Assume that $p$ is a Gaussian prime, so $(p)$ is a maximal ideal of $Z[i]$, and consider the field $K = Z[i]/(p)$.
We state without proof that the set $${a + bi: 0 \le a, b < p}$$ forms a set of coset representatives of $K$ (forgive me for glossing over this detail).
Therefore, $K$ is isomorphic to the finite field $F$ of $p^2$ elements. From here on, we will use $a + bi$ to refer to the coset of $a + bi$ in $Z[i]/(p)$.
Furthermore, the set $A$ containing $$a: 0 \le a < p$$ forms a subfield isomorphic to the finite field of $p$ elements (this is plain from looking at $Z/(p)$, which must be a subring of $K$).
The group of units of $A$ is cyclic (by the primitive root theorem) and contains $4k$ elements, so $A$ contains an element $x$ of multiplicative order $4$.
Of course, the equation $x^4 - 1 = (x^2 + 1)(x^2 - 1) = 0$ implies that $x^2 = -1$, since $A$ contains no $0$ divisors and and $x$ does not have order $2$ (remember that these equations are all modulo $p$).

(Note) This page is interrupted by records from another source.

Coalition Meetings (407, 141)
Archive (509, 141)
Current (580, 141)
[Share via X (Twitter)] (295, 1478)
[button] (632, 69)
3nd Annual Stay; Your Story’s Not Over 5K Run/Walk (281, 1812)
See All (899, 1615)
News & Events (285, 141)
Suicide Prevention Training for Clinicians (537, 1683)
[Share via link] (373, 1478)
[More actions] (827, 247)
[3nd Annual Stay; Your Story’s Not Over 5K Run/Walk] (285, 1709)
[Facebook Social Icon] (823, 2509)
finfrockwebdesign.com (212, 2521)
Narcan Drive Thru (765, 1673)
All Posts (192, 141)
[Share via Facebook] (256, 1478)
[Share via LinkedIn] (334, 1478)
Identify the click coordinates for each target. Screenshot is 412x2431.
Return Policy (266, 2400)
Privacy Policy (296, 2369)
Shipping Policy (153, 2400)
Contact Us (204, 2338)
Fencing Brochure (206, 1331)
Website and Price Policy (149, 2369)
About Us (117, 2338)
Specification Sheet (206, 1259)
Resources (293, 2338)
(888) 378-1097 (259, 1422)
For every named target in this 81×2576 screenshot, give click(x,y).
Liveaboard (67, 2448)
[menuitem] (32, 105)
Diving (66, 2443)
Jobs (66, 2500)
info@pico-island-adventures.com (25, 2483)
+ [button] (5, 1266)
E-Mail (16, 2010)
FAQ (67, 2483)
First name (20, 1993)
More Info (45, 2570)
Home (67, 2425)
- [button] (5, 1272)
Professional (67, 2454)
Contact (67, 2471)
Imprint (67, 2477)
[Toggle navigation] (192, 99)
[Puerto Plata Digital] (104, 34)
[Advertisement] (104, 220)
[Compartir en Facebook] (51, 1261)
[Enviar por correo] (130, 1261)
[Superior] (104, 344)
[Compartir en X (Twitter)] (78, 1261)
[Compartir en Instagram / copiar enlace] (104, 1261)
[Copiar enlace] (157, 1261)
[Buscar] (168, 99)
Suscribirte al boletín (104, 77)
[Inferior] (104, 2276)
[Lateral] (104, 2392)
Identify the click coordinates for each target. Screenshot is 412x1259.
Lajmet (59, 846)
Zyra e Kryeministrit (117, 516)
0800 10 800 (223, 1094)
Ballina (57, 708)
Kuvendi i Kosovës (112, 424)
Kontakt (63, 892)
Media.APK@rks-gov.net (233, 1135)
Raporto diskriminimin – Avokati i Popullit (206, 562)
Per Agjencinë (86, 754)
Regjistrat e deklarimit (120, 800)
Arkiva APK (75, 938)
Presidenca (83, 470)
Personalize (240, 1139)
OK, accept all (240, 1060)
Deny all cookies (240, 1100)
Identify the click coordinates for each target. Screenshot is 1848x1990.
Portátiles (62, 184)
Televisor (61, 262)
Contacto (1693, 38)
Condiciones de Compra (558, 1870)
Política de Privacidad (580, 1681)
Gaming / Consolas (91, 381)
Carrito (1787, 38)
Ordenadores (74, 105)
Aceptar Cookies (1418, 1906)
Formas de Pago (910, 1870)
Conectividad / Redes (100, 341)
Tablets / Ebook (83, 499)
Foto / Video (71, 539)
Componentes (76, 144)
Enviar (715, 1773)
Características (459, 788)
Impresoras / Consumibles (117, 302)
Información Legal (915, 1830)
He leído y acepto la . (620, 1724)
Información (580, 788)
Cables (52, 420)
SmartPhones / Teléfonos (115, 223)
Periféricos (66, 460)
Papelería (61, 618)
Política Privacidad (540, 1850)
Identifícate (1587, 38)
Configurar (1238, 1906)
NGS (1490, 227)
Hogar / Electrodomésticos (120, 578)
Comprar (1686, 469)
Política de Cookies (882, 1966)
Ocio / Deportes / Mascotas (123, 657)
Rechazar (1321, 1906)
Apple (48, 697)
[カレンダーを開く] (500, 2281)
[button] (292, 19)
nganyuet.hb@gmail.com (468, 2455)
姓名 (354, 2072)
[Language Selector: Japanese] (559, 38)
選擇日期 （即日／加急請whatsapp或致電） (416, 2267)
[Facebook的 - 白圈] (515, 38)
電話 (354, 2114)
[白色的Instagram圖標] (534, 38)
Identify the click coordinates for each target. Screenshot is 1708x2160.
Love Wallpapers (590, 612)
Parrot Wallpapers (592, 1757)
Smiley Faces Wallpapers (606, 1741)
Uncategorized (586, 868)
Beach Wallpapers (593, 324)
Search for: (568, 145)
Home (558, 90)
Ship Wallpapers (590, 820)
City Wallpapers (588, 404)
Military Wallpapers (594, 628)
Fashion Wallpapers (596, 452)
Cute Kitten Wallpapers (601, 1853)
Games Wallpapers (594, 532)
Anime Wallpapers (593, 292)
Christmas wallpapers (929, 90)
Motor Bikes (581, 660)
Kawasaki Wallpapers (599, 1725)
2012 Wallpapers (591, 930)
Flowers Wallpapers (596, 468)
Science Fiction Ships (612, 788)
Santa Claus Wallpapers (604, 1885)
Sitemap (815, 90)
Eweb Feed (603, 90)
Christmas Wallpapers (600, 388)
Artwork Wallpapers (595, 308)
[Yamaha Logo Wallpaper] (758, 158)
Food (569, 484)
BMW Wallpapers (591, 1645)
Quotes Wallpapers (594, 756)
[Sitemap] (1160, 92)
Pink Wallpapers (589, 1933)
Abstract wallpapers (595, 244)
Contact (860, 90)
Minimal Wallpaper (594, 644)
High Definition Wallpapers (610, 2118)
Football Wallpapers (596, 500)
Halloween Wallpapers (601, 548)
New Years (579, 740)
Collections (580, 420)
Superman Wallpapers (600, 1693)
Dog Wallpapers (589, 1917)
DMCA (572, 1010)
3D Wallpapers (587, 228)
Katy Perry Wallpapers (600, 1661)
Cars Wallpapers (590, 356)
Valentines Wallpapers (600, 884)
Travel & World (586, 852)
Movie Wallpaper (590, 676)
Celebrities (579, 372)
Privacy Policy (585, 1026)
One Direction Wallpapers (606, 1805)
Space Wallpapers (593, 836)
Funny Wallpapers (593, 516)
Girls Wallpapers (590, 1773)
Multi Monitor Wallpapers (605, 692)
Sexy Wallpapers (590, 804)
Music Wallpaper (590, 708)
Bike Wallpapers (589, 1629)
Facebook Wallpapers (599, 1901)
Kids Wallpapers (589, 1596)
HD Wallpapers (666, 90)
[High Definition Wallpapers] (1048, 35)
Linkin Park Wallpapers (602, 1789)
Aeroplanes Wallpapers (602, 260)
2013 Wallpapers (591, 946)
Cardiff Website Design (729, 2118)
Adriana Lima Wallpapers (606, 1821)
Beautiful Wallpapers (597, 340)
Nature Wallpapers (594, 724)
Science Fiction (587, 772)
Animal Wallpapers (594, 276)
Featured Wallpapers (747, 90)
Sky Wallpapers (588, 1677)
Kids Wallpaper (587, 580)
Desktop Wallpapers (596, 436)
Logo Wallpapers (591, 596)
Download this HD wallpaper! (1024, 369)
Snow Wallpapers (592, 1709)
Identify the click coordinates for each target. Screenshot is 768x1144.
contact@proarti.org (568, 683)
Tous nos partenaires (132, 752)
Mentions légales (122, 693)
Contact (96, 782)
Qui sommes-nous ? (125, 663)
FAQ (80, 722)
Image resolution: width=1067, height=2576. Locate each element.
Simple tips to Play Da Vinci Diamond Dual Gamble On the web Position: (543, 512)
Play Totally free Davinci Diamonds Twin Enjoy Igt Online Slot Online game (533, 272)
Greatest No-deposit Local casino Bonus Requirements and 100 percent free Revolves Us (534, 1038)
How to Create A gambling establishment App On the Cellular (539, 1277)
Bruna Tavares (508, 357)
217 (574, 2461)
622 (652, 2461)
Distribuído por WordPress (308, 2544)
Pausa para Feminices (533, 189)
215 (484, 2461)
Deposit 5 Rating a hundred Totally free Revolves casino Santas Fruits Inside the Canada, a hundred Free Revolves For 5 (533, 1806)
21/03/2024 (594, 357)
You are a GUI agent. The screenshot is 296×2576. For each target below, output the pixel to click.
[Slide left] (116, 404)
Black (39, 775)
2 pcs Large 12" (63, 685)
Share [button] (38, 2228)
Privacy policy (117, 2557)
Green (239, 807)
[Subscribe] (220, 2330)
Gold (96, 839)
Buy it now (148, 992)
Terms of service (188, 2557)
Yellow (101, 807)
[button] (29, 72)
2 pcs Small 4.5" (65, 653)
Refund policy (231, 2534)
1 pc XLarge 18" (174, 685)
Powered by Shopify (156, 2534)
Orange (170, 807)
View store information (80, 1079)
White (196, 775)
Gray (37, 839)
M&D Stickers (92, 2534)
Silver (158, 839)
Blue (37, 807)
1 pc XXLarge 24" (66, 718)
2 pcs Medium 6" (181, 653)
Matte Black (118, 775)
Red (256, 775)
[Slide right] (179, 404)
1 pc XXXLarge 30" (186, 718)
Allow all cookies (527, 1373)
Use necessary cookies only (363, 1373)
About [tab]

Therefore, we have $(x^2 + 1) = (x + i)(x - i) = 0$.
Since $x$ is nonzero and $x$ and $i$ are linearly independent in $K$ over $A$, neither $(x + i)$ or $(x - i)$ can be equal to $0$.
Since $K$ contains $0$ divisors, our assumption that $K$ was a field must have been incorrect, so the ideal $(p)$ is not maximal and $p$ is not a Gaussian prime.
I know this proof glosses over several details, but have I made any obvious errors?